24-03-2021, 02:32 AM
Jego dłoń była duża w porównaniu do jej własnej, co dziwić nikogo nie powinno. Była drobniutkim dziewczątkiem i przy każdym właściwie uczniowi płci brzydszej wyglądała jak okruszynka. Sprawa płci, ogólnej maleńkości jej organizmu - wiadomo, że ich ręce będą się sporo różnić wielkością. Dziwiło Ori tylko jak bardzo się na tej jego dłoni skupiła: duża i ciepła. Zbyt ciepła? Albo może, jak zdała sobie z tego sprawę, dziwny był sam fakt uścisku? Zazwyczaj spętani urokiem wili chłopcy zmieniali się w zidiociałe szczenięta niezmiennie usiłujące dżentelmeńsko ucałować jej dłoń, nieważne jak bardzo nie wiedzieli co robią, w związku z czym aktualnie dotykali ustami skóry dłoni. Nie mówiła nigdy dziewczynom - gdy o to pytały - czemu tak często nosi rękawiczki, czy to skórzane, czy koronkowe, czy choćby z półprzezroczystej tkaniny przywodzącej na myśl delikatność firanek. Ale to właśnie te nieumiejętne całusy skłoniły ją do noszenia rękawiczek, a całkiem przekonało ją wywoływane przez nie odczucie dodatkowej elegancji i pewności siebie, jakby nie miała ich z samej swojej natury wystarczająco wiele.

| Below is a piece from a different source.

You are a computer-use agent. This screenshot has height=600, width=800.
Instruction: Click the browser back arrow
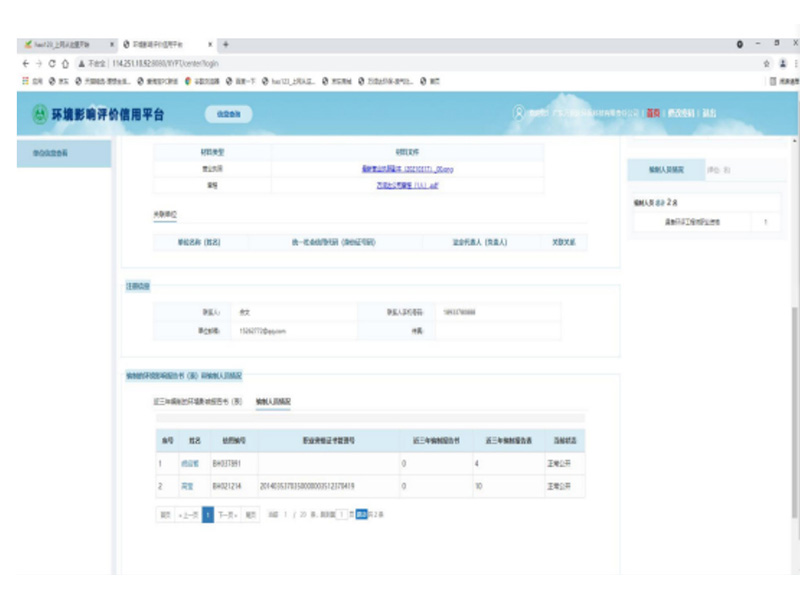point(25,62)
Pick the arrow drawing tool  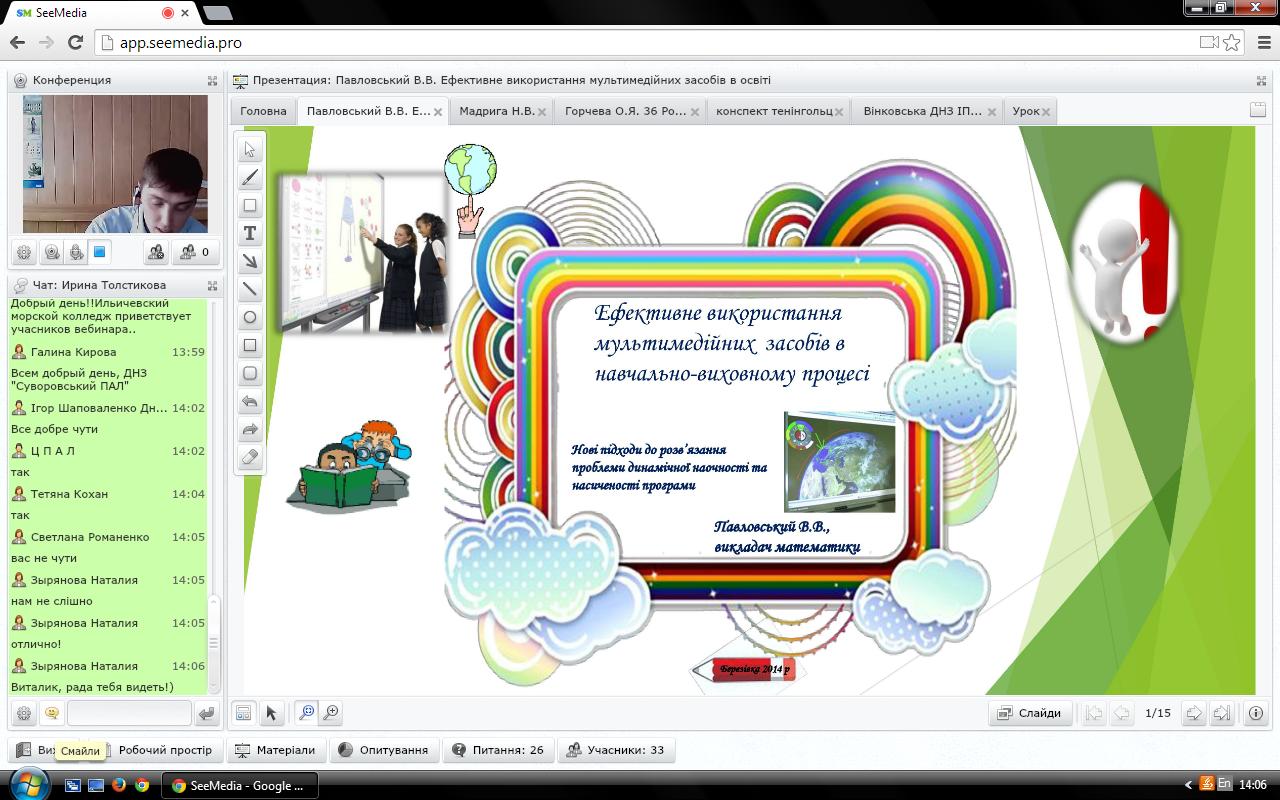coord(250,262)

Nie żeby jej coś w byciu obiektem pożądania przeszkadzało, co to - to nie. Nawet urocze i bardzo schlebiające były pierwsze szczenięce reakcje ale kiedy znajomość postępowała a chłopcom nie wracał rozum? Robiło się to nie tylko potwornie irytujące ale też zwyczajnie nudne. Było jednak coś intrygującego w zwyczajności uściśnięcia sobie rąk.
Może dlatego nie wyprostowała się do poprzedniej pozycji, gdy ręce zostały już uściśnięte a zwyczajowi stała się zadość? Złożyła jedynie wolną rękę na podołku, drugą wciąż podparta o fontannę, wciąż pochylona nieco ku dopiero co poznanemu chłopcu.
Było coś interesującego w tym, że nie zgłupiał kompletnie mimo jej bliskości. Zwłaszcza, że nie wydawał się być odporny na jej uroki, co sugerowało, że nie preferował mężczyzn. Przynajmniej nie wyłącznie. Błysnęła ząbkami w uśmiechu, co zdawał się robić coraz szerszy, im więcej wymieniali słów.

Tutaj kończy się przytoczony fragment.